Dan gaan we terug naar de handhaving door de Belastingdienst vanaf 2025. De Belastingdienst is al enige tijd bezig met het uitbreiden van de handhavingsteams arbeidsrelaties. Tot op heden mag er slechts worden opgetreden bij kwaadwillendheid of nadat een aanwijzing is gegeven. Vanaf 2025 wordt dat anders. Dan gaat de Belastingdienst beoordelen of een arbeidsrelatie met een zelfstandige kwalificeert als een arbeidsrelatie met een werknemer. Aangezien er nog geen nieuwe wet is, zal de Belastingdienst toetsen aan de huidige wet en jurisprudentie waardoor het Deliveroo-arrest relevant is. De criteria voor de beoordeling of sprake is van een zelfstandige of een werknemer in loondienst zijn nog net zo onduidelijk als voorheen. Toch gaat de Belastingdienst handhaven. Dat gaat ongetwijfeld tot discussies leiden tussen de opdrachtgever en opdrachtnemer enerzijds en de Belastingdienst anderzijds. Het is voor zowel opdrachtgevers als opdrachtnemers dan ook belangrijk goed voorbereid te zijn op een dergelijke controle. De opdrachtnemer kan met name de focus op zijn of haar ondernemerschap leggen, zoals door middel van acquisitie, ondernemersrisico, btw-ondernemerschap, verzekeringen, of het aangaan van een overeenkomst vanuit een B.V., et cetera.

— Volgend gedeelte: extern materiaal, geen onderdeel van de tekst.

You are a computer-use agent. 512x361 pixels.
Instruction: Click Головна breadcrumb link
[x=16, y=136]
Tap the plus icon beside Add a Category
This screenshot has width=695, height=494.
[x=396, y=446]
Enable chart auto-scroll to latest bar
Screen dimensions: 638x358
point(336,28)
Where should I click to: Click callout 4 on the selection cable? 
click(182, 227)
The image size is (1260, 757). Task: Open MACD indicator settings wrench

Kan de Belastingdienst wel handhaven zolang de Belastingdienst zélf gebruik maakt van zzp’ers die wellicht niet aan de voorwaarden daarvoor voldoen? Ik meen van niet.

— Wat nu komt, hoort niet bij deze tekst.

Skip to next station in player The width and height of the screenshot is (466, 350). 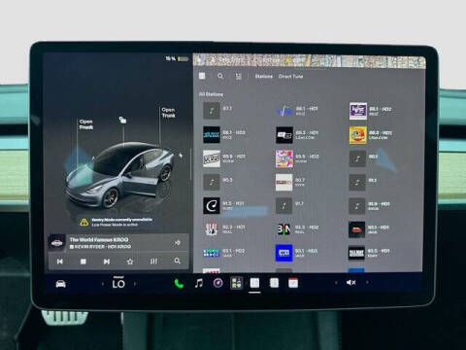coord(107,262)
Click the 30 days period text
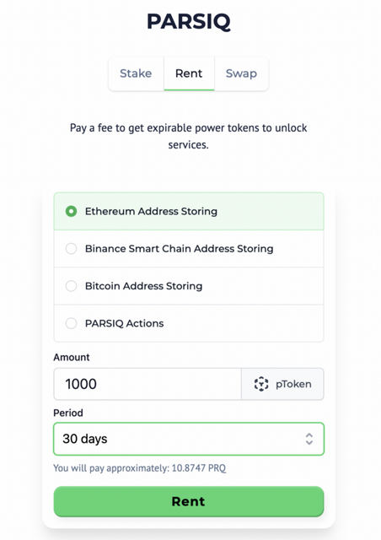This screenshot has width=381, height=540. point(85,439)
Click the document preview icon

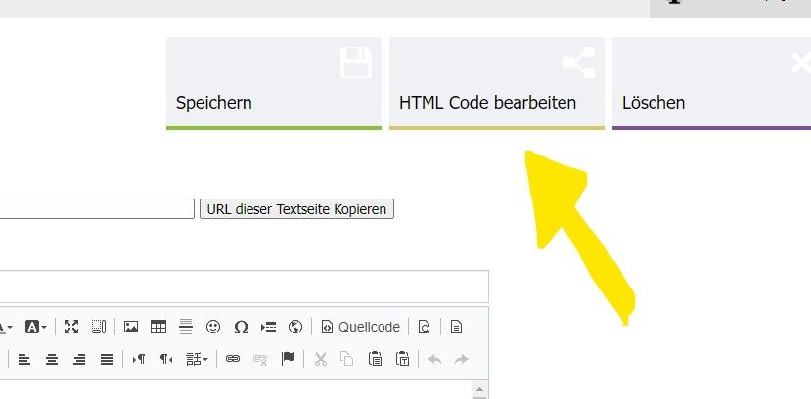tap(425, 327)
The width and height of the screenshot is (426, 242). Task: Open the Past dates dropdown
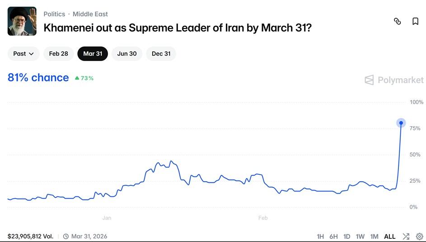click(23, 54)
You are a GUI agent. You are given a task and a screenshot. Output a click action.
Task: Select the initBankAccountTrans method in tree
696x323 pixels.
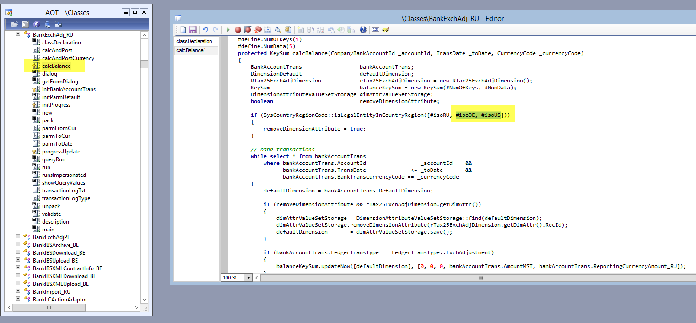(69, 89)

Naheffingen loonheffingen opleggen?

De vraag is natuurlijk of het zover komt dat daadwerkelijk naheffingen loonheffingen worden opgelegd. Kan de Belastingdienst wel handhaven zolang de Belastingdienst zélf gebruik maakt van zzp’ers die wellicht niet aan de voorwaarden daarvoor voldoen? Ik meen van niet. En kan de Belastingdienst wel handhaven als de criteria zo onduidelijk zijn? Moet de Belastingdienst willen handhaven op het verschil tussen werknemer en zelfstandige? Volgens mij is dit vechten tegen de bierkaai. Het zou beter zijn als de overheid de door de Belastingdienst aangeduide ‘lijn 1’ waarbij de verschillen tussen werknemer en ondernemer worden verkleind verder vervolgt. De Belastingdienst wil juist in tijden van een krappe arbeidsmarkt gaan handhaven op basis van vage criteria terwijl de opdrachtgevers en opdrachtnemers in veel gevallen graag voor zelfstandige arbeid kiezen. Dat lijkt mij niet de juiste route.

Wees goed voorbereid

Maar als de Belastingdienst gaat handhaven, is het belangrijk om goed voorbereid te zijn. De Belastingdienst schrijft graag in gesprek te gaan met opdrachtgevers en actief samen te willen werken met de markt. Ook kan een controle of boekenonderzoek worden gestart. Het is belangrijk zo’n gesprek goed voor te bereiden zodat wordt voorkomen dat onjuiste informatie wordt verstrekt of informatie wordt verstrekt die volgens de belastingwet niet hoeft te worden verstrekt. Mijn verwachting is overigens dat de Belastingdienst in de aanloop naar 2025 al in beeld heeft bij welke opdrachtgevers een controle zal worden uitgevoerd. In het Handhavingsplan arbeidsrelaties, tranche 2024 staat dat de Belastingdienst bij een constatering van een onjuiste kwalificatie van de arbeidsrelatie in alle gevallen correctieverplichtingen en naheffingsaanslagen kan opleggen, eventueel met boetes. Tussen haakjes staat vanaf 1 januari 2025. Ik ga er dan ook vanuit dat over eerdere jaren geen naheffingsaanslagen, correctieverplichtingen of boetes kunnen worden opgelegd. Anders zou het handhavingsmoratorium dat nu nog geldt een wassen neus zijn. Daarnaast meen ik dat boetes niet snel aan de orde kunnen komen gelet op de onduidelijke criteria waaraan wordt getoetst. Het opzettelijk of grofschuldig afdragen van te weinig loonheffingen kan dan doorgaans niet worden bewezen.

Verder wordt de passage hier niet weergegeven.